Broadway-style songs feature in CRAZY EX-GIRLFRIEND, but so do songs in various pop styles. Bloom is inspired by the music she loves. "I grew up listening to Broadway so, so, so much. I would say that pop music in general is a big influence because it's supposed to represent the masses yet I think misrepresents the masses, so it gives me an urge as a writer to write my take on pop songs. And it's why I gravitate, I really gravitate, toward writing pop or musical theater, because both of them are genres that I love...and are escapist...I love music from the 60s: the Ronettes...I love listening to that kind of big Phil Spector sound. And then Roy Orbison. I love Dusty Springfield, so I kind of have an older taste in things. And then from a writing perspective, it gets a little harder to parody indie music, because all of it is so specific, and all of it is so aware of what it is....For comedy you need a good straight man."

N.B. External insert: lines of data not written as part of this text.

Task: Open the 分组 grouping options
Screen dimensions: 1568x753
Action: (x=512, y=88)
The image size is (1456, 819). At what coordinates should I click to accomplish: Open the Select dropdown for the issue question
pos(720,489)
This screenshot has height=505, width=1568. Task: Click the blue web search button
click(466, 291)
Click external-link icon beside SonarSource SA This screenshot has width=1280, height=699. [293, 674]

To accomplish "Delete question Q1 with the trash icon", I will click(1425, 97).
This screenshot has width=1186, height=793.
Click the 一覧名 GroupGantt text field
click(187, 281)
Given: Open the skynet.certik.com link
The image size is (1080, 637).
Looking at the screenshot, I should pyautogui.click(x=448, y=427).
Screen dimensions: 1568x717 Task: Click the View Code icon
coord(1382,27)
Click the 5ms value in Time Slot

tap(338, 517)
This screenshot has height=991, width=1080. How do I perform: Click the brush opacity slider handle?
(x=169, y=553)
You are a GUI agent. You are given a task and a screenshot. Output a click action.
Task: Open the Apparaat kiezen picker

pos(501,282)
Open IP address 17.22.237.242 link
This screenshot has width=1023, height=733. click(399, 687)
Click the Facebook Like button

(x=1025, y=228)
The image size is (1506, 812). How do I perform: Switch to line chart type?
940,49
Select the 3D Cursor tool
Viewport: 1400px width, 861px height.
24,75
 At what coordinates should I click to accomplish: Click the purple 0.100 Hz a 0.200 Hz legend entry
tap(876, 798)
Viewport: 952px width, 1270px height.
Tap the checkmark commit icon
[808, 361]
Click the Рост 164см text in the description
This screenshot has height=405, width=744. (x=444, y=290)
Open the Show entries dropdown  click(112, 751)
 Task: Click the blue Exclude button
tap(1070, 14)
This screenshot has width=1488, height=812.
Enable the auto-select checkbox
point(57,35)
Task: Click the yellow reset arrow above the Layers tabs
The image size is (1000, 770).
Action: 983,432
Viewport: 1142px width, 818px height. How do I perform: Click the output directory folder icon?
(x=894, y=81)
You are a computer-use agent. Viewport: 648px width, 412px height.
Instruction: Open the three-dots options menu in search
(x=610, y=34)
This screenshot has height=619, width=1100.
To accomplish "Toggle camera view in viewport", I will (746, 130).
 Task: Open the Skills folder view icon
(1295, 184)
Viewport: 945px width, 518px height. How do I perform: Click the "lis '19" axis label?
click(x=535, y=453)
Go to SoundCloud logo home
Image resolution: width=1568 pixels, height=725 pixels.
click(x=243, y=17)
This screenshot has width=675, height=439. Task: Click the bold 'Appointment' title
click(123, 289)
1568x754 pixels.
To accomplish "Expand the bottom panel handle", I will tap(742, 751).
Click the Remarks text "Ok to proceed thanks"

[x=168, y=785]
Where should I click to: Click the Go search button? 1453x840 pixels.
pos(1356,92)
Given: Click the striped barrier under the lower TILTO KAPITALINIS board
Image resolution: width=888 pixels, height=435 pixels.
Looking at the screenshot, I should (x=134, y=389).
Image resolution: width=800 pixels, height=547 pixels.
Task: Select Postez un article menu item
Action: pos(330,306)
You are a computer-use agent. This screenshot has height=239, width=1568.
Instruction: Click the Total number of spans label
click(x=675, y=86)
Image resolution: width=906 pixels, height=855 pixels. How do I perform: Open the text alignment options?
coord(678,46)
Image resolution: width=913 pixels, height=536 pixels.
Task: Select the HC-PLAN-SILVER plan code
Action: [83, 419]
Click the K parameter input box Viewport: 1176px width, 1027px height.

Season Two features a notable 80s influence. Bloom explains, "There's three main music writers of the show: me, Adam Schlesinger, and Jack Dolgen. And Adam Schlesinger-you know, I make a joke that if we want to write a song, Jack will usually want to write some sort of guitar, singer-songwriter kind of thing, like 90s to present day, Adam will always want to write something 80s, and then I will always want to write either pop or musical theater. And so 'You Go First,' which is that big 80s power ballad...and that's one of my favorite songs this season. That is all Adam. It's just really well done." "You Go First," a duet between Rebecca and her estranged best friend Paula, in which each wants to apologize and make up, but not until the other does, is unquestionably a highlight of Season Two. As they sing their song, the setting becomes progressively more 80s, with both woman sprouting big hairdos and an aerobic dancer catapulting through the scene, because-why not? It's this sort of inspired creativity that makes the show so much fun to watch, and the songs so enjoyable, that, as Bloom says, "if I pick my favorite song it'll be like a neverending conversation of me being like, 'ah, but then there's this one...'"

I couldn't resist telling Bloom that, like the songs from the series SMASH, the songs from the first season of CRAZY EX-GIRLFRIEND are enjoying an afterlife at Marie's Crisis, the show-tunes piano bar in Manhattan's West Village. "Oh, my God! That's great!" she exclaimed, and promised to stop by on her next visit to New York. Now that the Season 2 album has been released, there will be even more to sing.